_The records_
-- -- --
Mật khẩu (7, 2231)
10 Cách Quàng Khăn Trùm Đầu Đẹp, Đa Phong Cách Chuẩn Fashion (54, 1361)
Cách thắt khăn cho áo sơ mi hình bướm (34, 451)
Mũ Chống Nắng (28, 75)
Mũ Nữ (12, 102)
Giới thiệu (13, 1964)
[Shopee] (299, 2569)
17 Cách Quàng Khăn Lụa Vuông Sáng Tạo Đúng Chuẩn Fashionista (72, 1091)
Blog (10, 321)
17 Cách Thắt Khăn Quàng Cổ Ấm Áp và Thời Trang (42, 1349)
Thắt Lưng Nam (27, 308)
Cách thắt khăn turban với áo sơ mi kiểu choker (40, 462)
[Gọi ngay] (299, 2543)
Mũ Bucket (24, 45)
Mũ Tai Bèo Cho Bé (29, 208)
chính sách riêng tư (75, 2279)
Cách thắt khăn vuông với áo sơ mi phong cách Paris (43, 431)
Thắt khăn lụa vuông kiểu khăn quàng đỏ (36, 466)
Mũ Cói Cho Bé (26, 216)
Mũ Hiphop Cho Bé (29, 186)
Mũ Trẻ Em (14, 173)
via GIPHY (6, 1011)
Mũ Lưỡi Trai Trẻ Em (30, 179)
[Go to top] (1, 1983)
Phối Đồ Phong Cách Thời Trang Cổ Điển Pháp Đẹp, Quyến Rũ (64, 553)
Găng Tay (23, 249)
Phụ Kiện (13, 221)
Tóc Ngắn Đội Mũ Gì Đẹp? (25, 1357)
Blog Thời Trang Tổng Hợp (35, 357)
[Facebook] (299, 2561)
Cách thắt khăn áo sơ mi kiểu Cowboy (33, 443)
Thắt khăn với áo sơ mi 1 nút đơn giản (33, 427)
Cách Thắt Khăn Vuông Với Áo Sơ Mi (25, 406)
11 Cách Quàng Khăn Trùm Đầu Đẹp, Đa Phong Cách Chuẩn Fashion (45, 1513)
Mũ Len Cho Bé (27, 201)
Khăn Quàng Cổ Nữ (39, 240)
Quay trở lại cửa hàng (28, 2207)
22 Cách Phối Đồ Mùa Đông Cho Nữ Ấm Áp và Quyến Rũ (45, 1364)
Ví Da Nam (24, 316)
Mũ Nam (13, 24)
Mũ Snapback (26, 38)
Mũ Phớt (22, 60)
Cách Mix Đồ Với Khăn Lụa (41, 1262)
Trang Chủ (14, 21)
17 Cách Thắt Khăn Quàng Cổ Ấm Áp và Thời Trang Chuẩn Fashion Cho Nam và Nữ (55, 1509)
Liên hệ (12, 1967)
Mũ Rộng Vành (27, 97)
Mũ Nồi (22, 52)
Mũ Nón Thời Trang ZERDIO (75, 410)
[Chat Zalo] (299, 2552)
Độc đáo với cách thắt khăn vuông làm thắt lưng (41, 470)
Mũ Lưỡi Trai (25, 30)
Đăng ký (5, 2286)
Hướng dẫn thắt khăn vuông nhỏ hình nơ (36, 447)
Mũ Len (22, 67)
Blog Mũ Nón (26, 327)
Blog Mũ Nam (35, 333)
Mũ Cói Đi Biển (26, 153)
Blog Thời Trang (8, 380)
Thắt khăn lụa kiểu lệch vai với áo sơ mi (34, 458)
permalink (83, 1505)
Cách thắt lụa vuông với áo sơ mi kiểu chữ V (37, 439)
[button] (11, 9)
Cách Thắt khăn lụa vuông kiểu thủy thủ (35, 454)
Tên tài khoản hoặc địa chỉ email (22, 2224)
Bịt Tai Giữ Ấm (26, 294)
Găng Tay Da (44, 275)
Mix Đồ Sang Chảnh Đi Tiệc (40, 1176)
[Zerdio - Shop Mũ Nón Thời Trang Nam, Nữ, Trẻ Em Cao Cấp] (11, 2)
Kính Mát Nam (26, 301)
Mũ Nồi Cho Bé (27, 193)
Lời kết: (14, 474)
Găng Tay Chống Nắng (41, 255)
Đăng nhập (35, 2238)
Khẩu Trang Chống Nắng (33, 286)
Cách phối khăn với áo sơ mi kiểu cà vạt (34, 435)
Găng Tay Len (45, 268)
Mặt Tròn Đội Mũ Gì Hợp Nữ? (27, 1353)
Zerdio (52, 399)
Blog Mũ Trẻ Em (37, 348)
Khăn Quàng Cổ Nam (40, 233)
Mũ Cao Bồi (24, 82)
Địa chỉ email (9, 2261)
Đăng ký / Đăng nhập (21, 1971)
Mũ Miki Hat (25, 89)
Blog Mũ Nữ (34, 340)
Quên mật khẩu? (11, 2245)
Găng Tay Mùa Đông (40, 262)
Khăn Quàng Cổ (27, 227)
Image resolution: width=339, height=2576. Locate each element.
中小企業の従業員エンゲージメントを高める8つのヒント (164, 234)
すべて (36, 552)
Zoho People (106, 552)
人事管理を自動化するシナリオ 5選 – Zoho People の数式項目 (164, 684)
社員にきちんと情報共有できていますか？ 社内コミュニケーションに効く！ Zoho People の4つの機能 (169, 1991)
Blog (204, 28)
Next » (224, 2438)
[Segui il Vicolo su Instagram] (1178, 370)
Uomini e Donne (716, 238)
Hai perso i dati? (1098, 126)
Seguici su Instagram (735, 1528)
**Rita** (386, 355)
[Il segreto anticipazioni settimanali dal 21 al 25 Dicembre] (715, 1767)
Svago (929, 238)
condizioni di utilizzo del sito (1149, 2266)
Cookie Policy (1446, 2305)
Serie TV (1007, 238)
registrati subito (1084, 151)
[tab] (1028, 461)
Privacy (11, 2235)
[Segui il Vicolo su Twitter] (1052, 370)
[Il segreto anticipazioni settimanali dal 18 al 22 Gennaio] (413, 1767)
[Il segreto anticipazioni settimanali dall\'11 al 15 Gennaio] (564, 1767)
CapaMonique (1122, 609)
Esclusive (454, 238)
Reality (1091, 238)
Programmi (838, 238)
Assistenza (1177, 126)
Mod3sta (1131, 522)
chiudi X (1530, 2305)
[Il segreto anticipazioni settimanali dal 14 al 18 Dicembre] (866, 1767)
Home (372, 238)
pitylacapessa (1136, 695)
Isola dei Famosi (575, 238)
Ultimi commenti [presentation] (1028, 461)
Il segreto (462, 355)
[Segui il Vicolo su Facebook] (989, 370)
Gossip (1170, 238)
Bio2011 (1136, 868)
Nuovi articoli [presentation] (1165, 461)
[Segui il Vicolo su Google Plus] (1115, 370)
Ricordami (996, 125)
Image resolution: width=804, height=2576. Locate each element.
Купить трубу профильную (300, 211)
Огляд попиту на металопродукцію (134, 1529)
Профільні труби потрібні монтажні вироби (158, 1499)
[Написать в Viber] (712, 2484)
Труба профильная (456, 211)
-- -- --
_How to complete this task_
Would you print exactly, and only, the lines of the data above from the line with "Cách Thắt khăn lụa" through the line with "Blog Mũ Nữ (34, 340)", inclusive?

_Written answer_
Cách Thắt khăn lụa vuông kiểu thủy thủ (35, 454)
Tên tài khoản hoặc địa chỉ email (22, 2224)
Bịt Tai Giữ Ấm (26, 294)
Găng Tay Da (44, 275)
Mix Đồ Sang Chảnh Đi Tiệc (40, 1176)
[Zerdio - Shop Mũ Nón Thời Trang Nam, Nữ, Trẻ Em Cao Cấp] (11, 2)
Kính Mát Nam (26, 301)
Mũ Nồi Cho Bé (27, 193)
Lời kết: (14, 474)
Găng Tay Chống Nắng (41, 255)
Đăng nhập (35, 2238)
Khẩu Trang Chống Nắng (33, 286)
Cách phối khăn với áo sơ mi kiểu cà vạt (34, 435)
Găng Tay Len (45, 268)
Mặt Tròn Đội Mũ Gì Hợp Nữ? (27, 1353)
Zerdio (52, 399)
Blog Mũ Trẻ Em (37, 348)
Khăn Quàng Cổ Nam (40, 233)
Mũ Cao Bồi (24, 82)
Địa chỉ email (9, 2261)
Đăng ký / Đăng nhập (21, 1971)
Mũ Miki Hat (25, 89)
Blog Mũ Nữ (34, 340)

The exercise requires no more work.